L'évocation ne peut se faire en même temps que la perception.
- L'intervenant doit donc donner le projet et le temps à l'enfant d'évoquer.
Il lui facilite alors le geste d'attention. Je vais te montrer quelque chose, un mot par exemple ; je vais
l'effacer et tu me diras ensuite ce que tu as fait pour t'en souvenir. C'est en situation que l'enfant peut
découvrir ses procédures. On apprend en faisant.
Les enfants se prennent souvent au jeu et on est surpris de leur capacité à pouvoir s'observer, même si
au début on doit les aider par quelques questions.
S'ils ont réussi, la procédure qu'ils ont utilisée était pertinente. Sinon, on peut en suggérer une autre.
S'ils sont restés passifs, dans notre exemple, ils ne savent pas le mot.
- L'intervenant doit toujours demander, que le résultat soit juste ou non (exemple problème de
maths) : comment tu t'y es pris, pour obtenir tel résultat et non c'est faux, pourquoi tu n'as pas
appliqué telle règle, ce qui amène l'enfant à se justifier et non à expliciter sa démarche, qui était peutêtre intéressante à analyser.
- L'intervenant doit organiser l'interactivité.

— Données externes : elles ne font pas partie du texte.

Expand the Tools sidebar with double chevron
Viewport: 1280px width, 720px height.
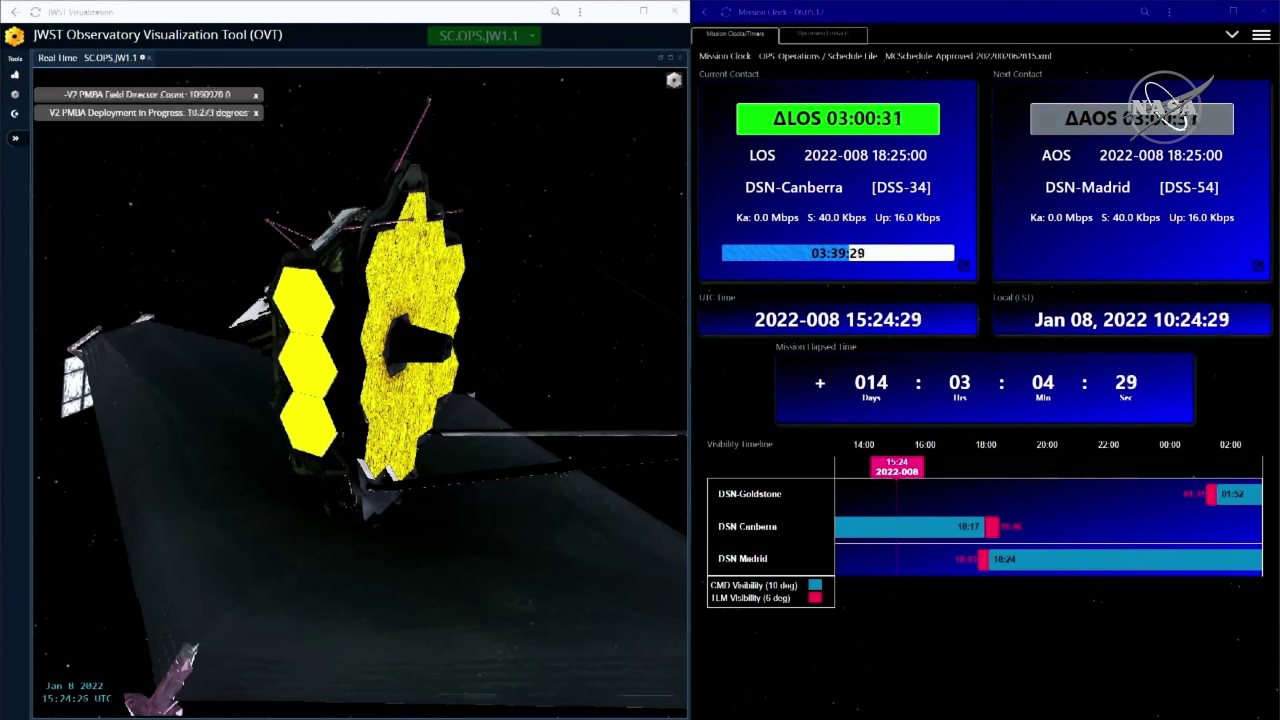pos(15,138)
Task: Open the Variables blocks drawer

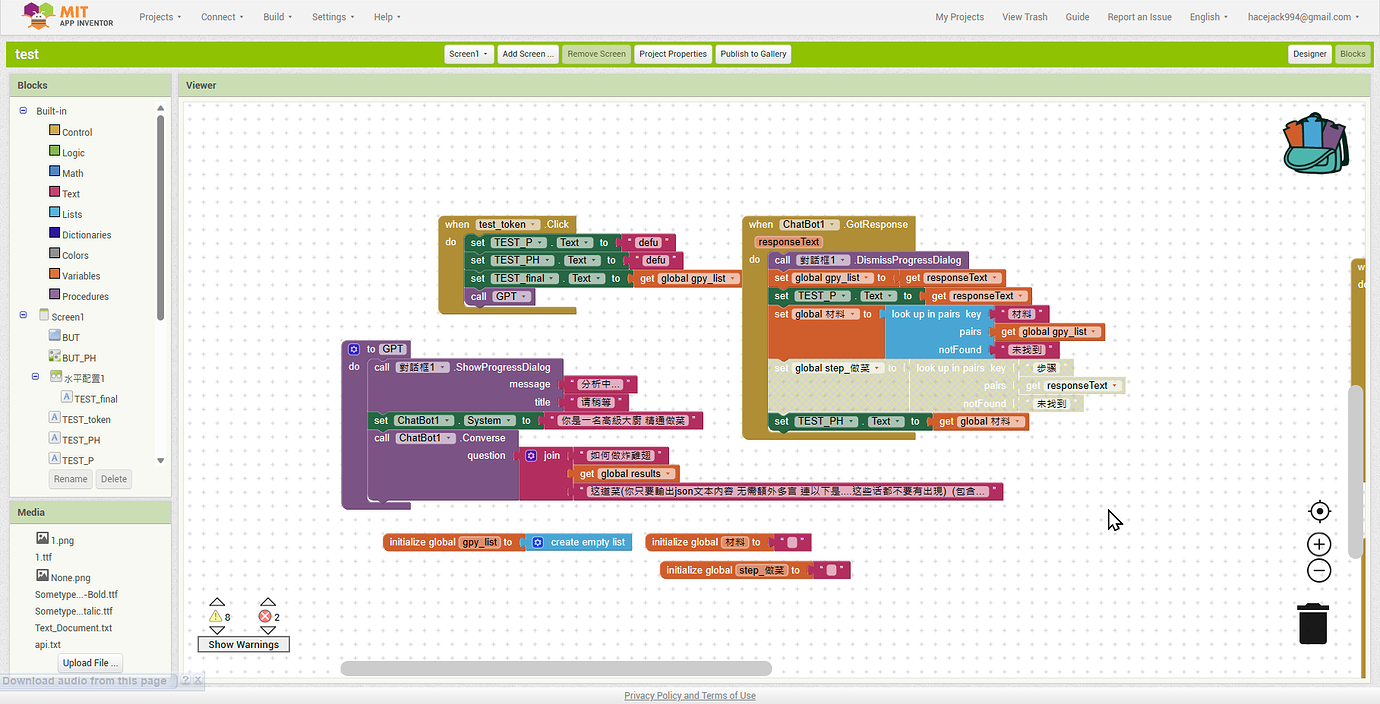Action: click(x=81, y=275)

Les enfants qui ont réussi expliquent aux autres
comment ils ont fait ; ils se questionnent mutuellement.
- L'intervenant a sa propre manière de fonctionner. Il doit veiller à ne pas privilégier sa
démarche, mais passer son enseignement sous deux formes. S'il met lui-même en oeuvre des
procédures plutôt visuelles, il va donner beaucoup d'images à voir. C'est souvent le cas du prof de
maths, qui fait beaucoup de figures et de schémas au tableau. Il explique peu, pénalisant ceux qui ont
besoin d'écouter et de recevoir beaucoup d'explications. A l'inverse, le prof d'histoire ou de littérature,
qui parle beaucoup, mais ne donne pas assez à voir, met en difficulté les visuels.
En résumé, il s'agit non pas d'une méthode, encore moins de trucs ou de recettes, mais d'une
approche, basée sur un principe simple et le dialogue pédagogique, qui met au centre, non pas
l'intervenant et le savoir qu'il veut transmettre, mais l'enfant, avec ses préoccupations, ses
manières de fonctionner, les savoirs qu'il possède déjà et sur lesquels on va lui apprendre à
s'appuyer, à prendre ancrage pour aller plus loin. Il devient acteur. Il acquiert de l'autonomie.
L'ensemble de cette approche est évidemment plus complexe que ce que nous en avons dit. Antoine De
La Garanderie a notamment beaucoup travaillé sur les différents profils pédagogiques en fonction des
niveaux d'apprentissages et sur le dialogue pédagogique. Après une longue vie de recherche et
d'expérimentations, il a publié de nombreux ouvrages dans les quinze dernières années de son activité
professionnelle, qui mêlent théorie et pratique. Ci-dessous, quelques-uns d'entre eux, tous parus chez
Centurion dans les années 1985-95.
« Pédagogie des moyens d'apprendre », « Pour une pédagogie de l'intelligence », « Le dialogue
pédagogique avec l'élève », « Les profils pédagogiques ».
Une bonne introduction à son approche, par une journaliste, Geneviève Cattan : « Tous les enfants
peuvent réussir - A. de la Garanderie », G.Cattan, chez Marabout ( réédité en 2001).